David J. Akam (born 2 November 1960, Camberwell, London) is a retired track and road cyclist who specialized in time-trials. He was active professionally between 1984 and 1987.

==Early life==
David Akam was a track and road cyclist. He was introduced to cycling by his P.E. teacher at Forest Hill school, South London – the British lanterne rouge John Clarey. Akam's early successes in cycling included three British National Track Championships and the Junior Individual Time Trial Road Championship. In 1978 Akam was selected for the English track team in the Commonwealth Games in Edmonton, Alberta, Canada, competing in the 4,000 metres Individual Pursuit. Having trained for months with the 1980 Olympic pursuit team squad, Akam fractured his hip in a kermesse crash, putting him out of contention.
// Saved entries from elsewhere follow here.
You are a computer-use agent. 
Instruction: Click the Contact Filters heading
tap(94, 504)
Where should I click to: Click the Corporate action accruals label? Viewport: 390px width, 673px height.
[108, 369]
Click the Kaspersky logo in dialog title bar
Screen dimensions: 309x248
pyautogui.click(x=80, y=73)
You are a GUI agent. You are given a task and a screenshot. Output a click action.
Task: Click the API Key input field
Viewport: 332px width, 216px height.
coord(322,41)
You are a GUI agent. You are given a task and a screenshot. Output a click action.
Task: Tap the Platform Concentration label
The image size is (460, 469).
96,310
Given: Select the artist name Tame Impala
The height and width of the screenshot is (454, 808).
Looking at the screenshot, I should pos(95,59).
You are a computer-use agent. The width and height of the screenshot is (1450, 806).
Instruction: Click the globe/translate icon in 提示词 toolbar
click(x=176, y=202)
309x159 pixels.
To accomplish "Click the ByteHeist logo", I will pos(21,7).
However, that July the 19-year-old Akam broke the British 10-mile time trial record becoming the first ever rider to clock in at under 20 minutes (the record has since been held by Graeme Obree, Bradley Wiggins and Alex Dowsett). The same year he also won the Goodwood Classic individual time trial in a time of 1 hour 2 minutes and 39 seconds – a time that has never been beaten.
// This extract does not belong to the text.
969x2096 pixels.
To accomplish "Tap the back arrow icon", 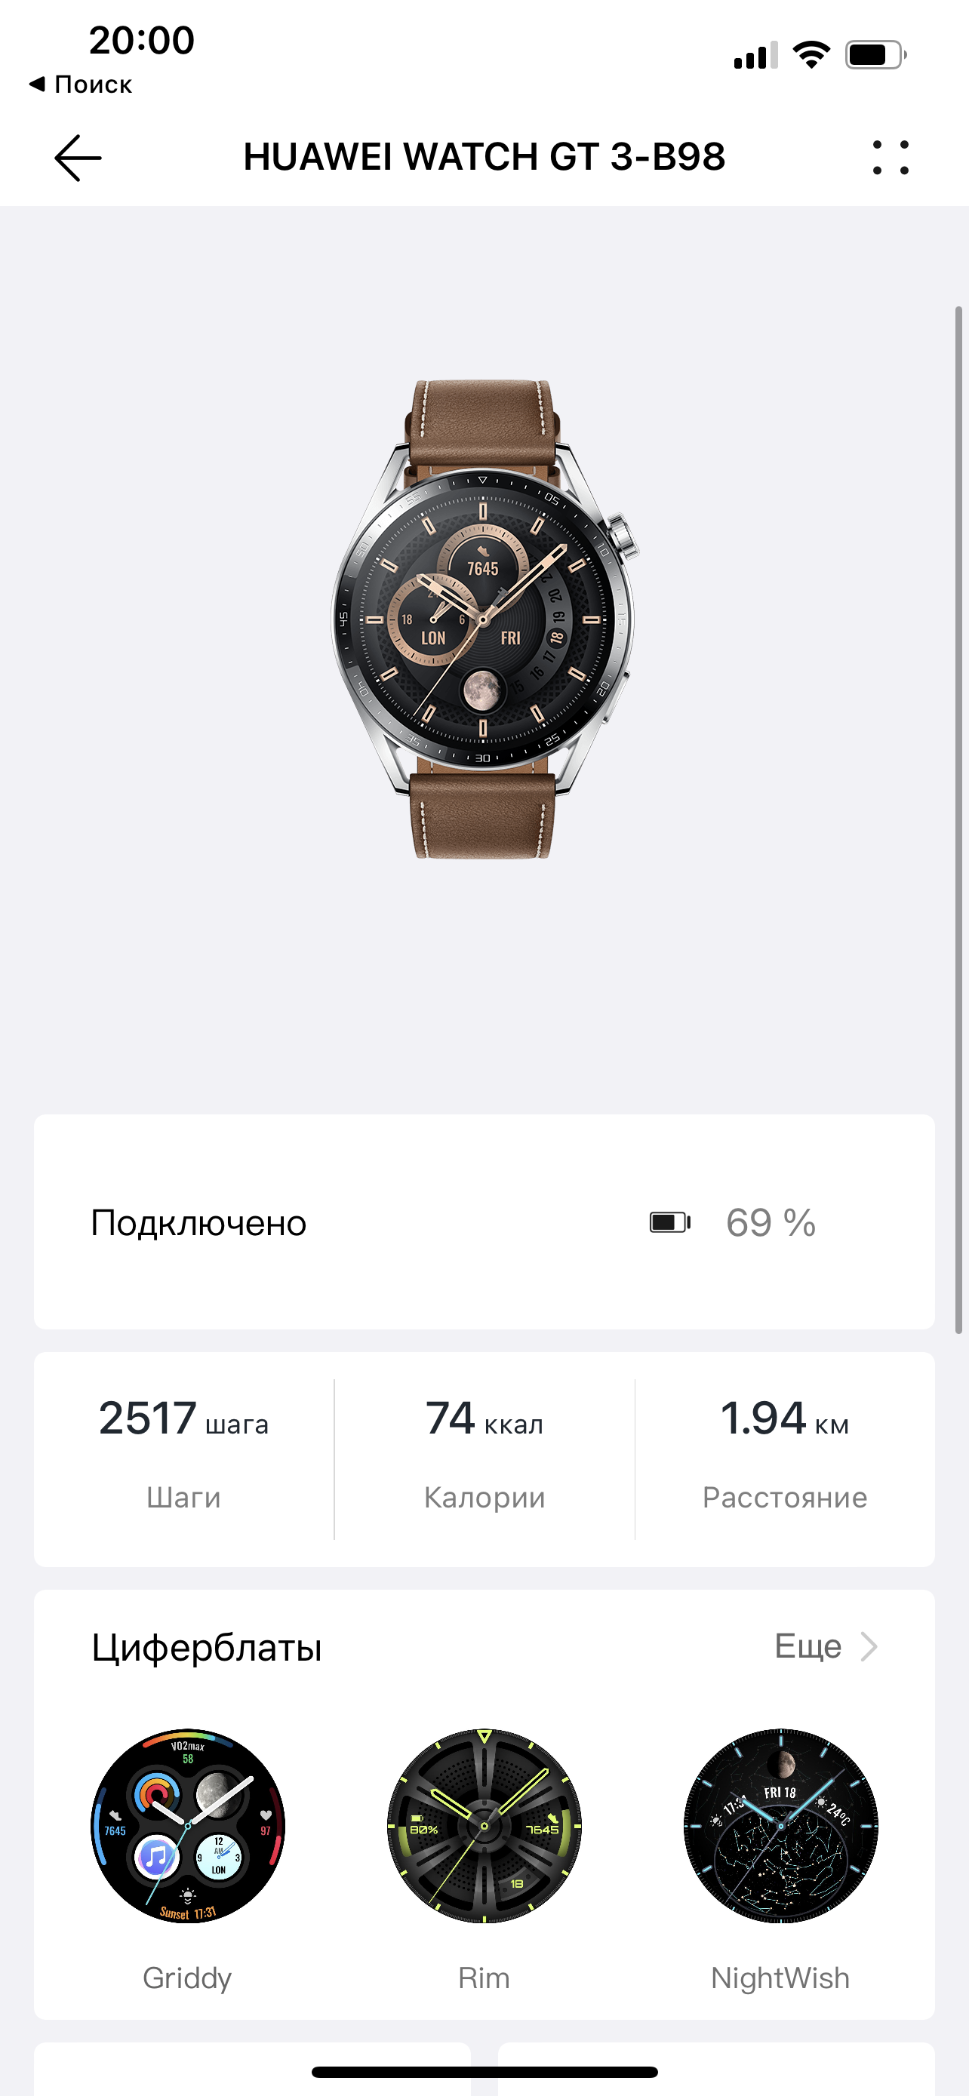I will coord(78,158).
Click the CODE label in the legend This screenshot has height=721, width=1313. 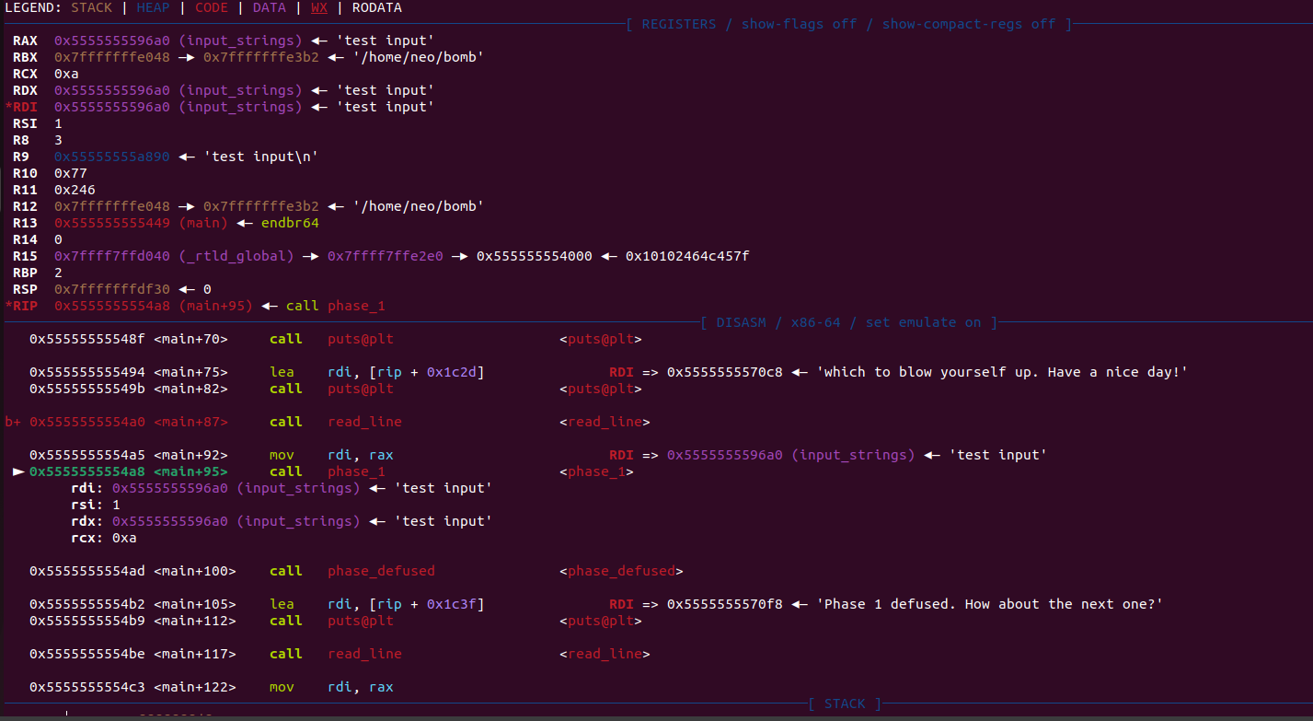click(212, 7)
Over the next three years, from 1981 to 1983, Akam lived and raced abroad, first in the Netherlands for the Jan Van Erp team, and then France. In his second year, Akam won 13 races including the Grand Prix de France.

In 1983, Akam moved his racing base to France, joining the ACBB team, a Parisian amateur team which had helped the likes of Sean Yates and Stephen Roche to the professional ranks. During that year's Tour of Norway, Akam caught the eye of Mercier and Peugeot's Francesco Moser. Akam then won the Chrono des Nations.

==Professional career==
In 1984 he was signed by the Italian team Gis Gelati to help the Italian Moser to win his first Giro d'Italia. Akam was nicknamed "Rosso" on account of his red hair. While in Italy, Akam lived with Moser's mother. Shortly after joining Gis Gelati Akam rode for Moser in the Vuelta a España, in which Moser finished 10th overall and Akam pulled out after Stage 11. The team prepared for the 1984 Giro by winning the Team Time Trial event, the Cronostaffetta, and by racing the Tirreno–Adriatico in which Akam came 5th in the prologue time trial. Akam also competed at the Giro del Trentino to cement his place on the Giro team. At the Giro, Akam played a role in delivering Moser to first place in Verona and the first and only pink jersey of Moser's career at the Giro d'Italia. Akam often rode the Giro on the front for Moser. Until Chris Froome's victory in 34 years later, Akam was the last Briton to ride on a Giro winner's team.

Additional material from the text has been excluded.